SUPPLIED RECORDS
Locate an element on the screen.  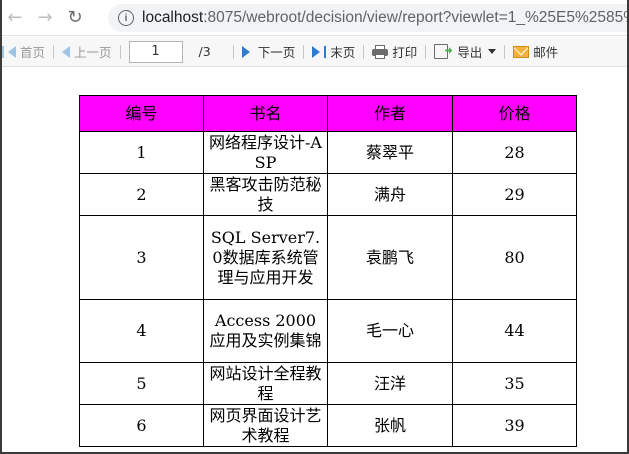
header-author: 作者 is located at coordinates (390, 114).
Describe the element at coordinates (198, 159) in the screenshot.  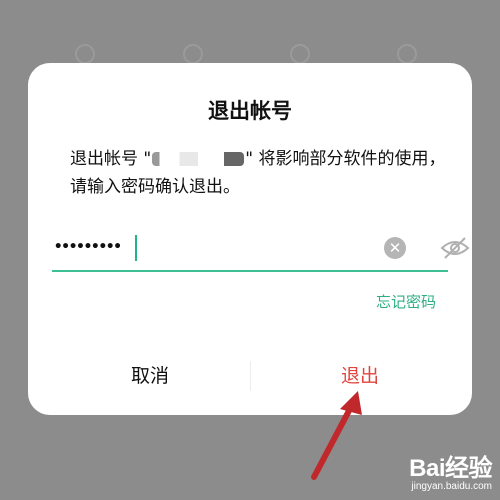
I see `redacted-account` at that location.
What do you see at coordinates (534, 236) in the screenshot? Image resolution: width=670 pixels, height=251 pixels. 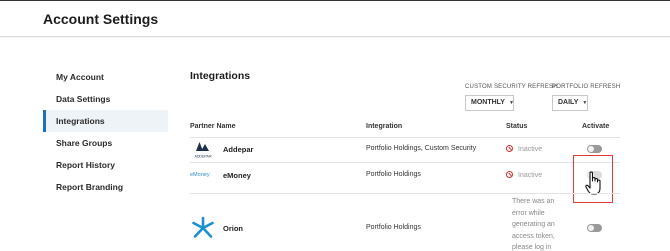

WHAT IS BEING ASKED
Rewrite all the items above as a numbered list, with no blank lines and without the pictures.

FINISHED EXERCISE
1. Locate an element on the screen.  
2. header-author: 作者 is located at coordinates (390, 114).
3. Describe the element at coordinates (198, 159) in the screenshot.  
4. I see `redacted-account` at that location.
5. What do you see at coordinates (534, 236) in the screenshot? Image resolution: width=670 pixels, height=251 pixels. 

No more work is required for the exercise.